In September 2025, SIA unveiled a new in-flight safety video in collaboration with Singapore Tourism Board, showcasing Singapore’s diverse cultures and landmarks such as Gardens by the Bay, Sentosa, and Lau Pa Sat. The production integrates safety messaging with storytelling that highlights the vibrancy of Singapore’s communities, reinforcing SIA’s focus on safety, innovation, and brand excellence. The video is being progressively introduced across the SIA fleet from end-October 2025.

In October 2025, the Group launched its annual Time to Fly travel fair, featuring more than 380,000 discounted tickets across SIA and Scoot. The promotion offered attractive fares to over 120 destinations worldwide, including new points such as Chiang Rai, Nha Trang, and Vienna. The fair also showcased the Group’s integrated travel ecosystem across KrisFlyer, KrisShop, Kris+, and Pelago, underscoring its customer-centric strategy and ability to leverage synergies across its portfolio brands

The Group also enhanced its KrisFlyer loyalty programme to provide members with greater value and flexibility. This included Scoot’s new KrisFlyer award chart, which allows members to redeem one-way flights from as low as 1,500 miles, and adjustments to KrisFlyer accrual and redemption tiers across Singapore Airlines and Scoot. Together with refreshed milestone rewards and an expanded range of lifestyle and travel partners, these enhancements allow KrisFlyer members to enjoy a more seamless and rewarding experience across the SIA Group’s ecosystem.

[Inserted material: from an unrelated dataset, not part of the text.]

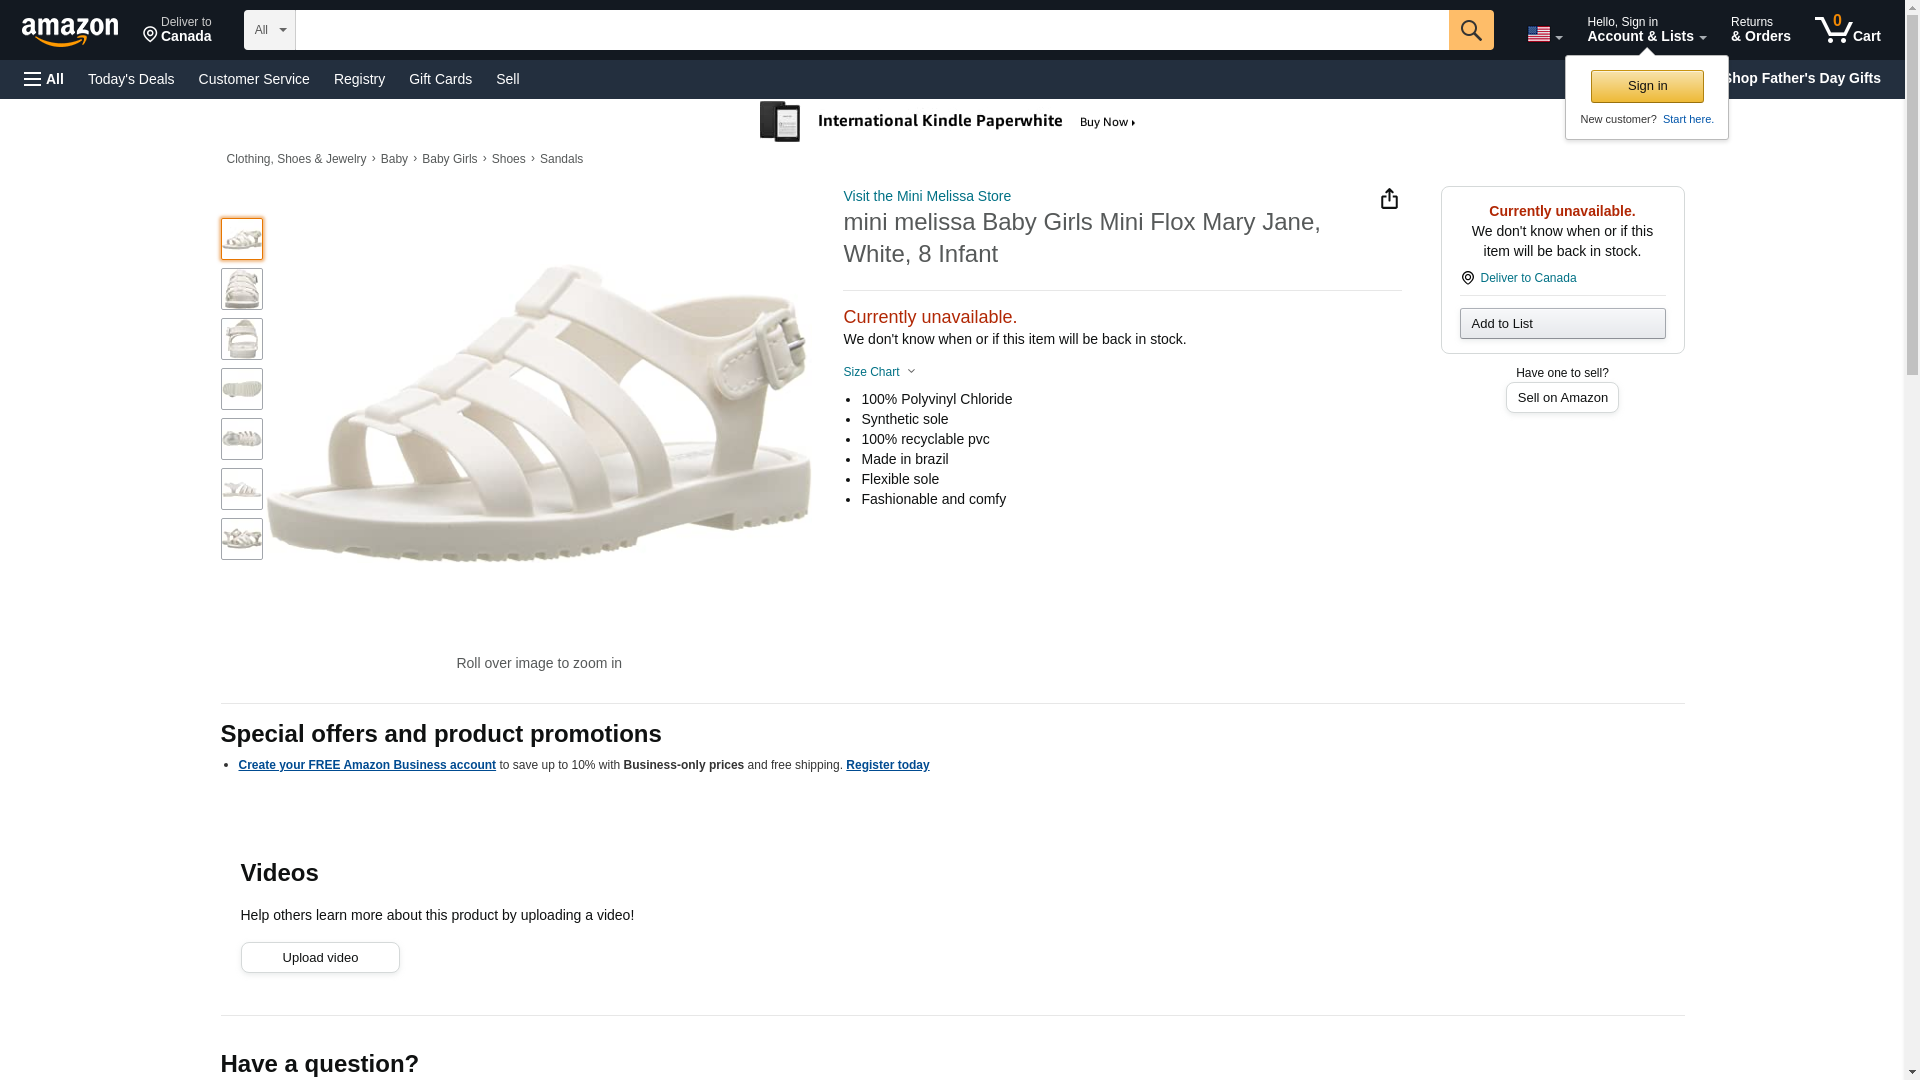The width and height of the screenshot is (1920, 1080).
Task: Select the second sandal thumbnail image
Action: coord(242,289)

The Company plans to return capital to shareholders via a special dividend package of 10 cents per share annually over three financial years, amounting to about USD 0.9 billion over the three years, reflecting the SIA Group’s strong financial position.

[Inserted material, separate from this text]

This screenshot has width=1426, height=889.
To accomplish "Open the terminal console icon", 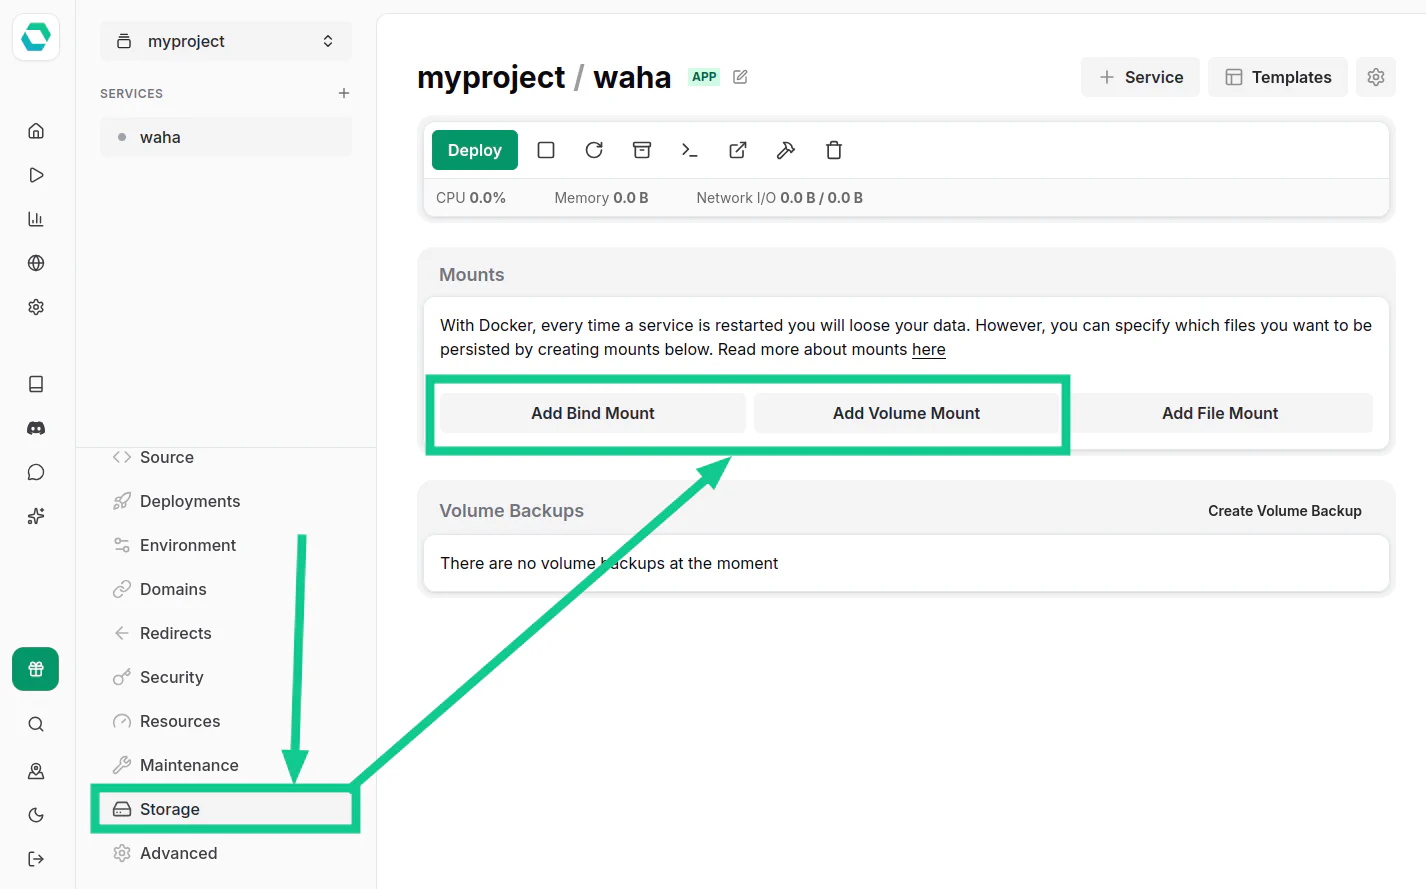I will coord(689,150).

As the first payment from this package, the Board has declared an interim special dividend of 3 cents per share, to be paid on 23 December 2025 to shareholders as of 8 December 2025. The second tranche of 7 cents per share for FY2025/26 is subject to shareholders’ approval at the Annual General Meeting in 2026. 

Barring unforeseen circumstances and subject to the requisite shareholder approval, the Company expects to pay special dividends amounting to 10 cents per share in each of the subsequent two financial years (FY2026/27 and FY2027/28)

The Board has also declared an interim dividend of 5 cents per share for the half-year ended September 30, 2025. This will be paid on December 23, 2025 to shareholders as of 8 December 2025.

 This brings the total dividend for the first half of FY2025/26 to 8 cents per share, comprising the 3-cent interim special dividend and 5-cent interim dividend.

Demand for air travel remains resilient heading into the third quarter of FY2025/26, supported by the year-end peak. The Group will remain proactive and agile, adjusting its passenger network and capacity to match evolving demand patterns and maximise revenue opportunities. 

The air cargo segment remains uncertain amid shifting trade policies and market dynamics. While cargo volumes are growing on the back of the Group’s diversified network and verticals, yields remain under pressure as airlines redeploy cargo capacity from the United States of America to other lanes.

 The airline industry continues to face challenges from geopolitical tensions, macroeconomic headwinds, inflationary cost pressures, and supply chain constraints. The SIA Group remains well-positioned to navigate this environment, supported by its strong balance sheet, disciplined cost management, robust digital capabilities, and a highly talented and resilient workforce. The Group will continue to invest in the three pillars of its brand promise – service excellence, product leadership, and network connectivity – to strengthen competitiveness, and drive long-term, sustainable growth.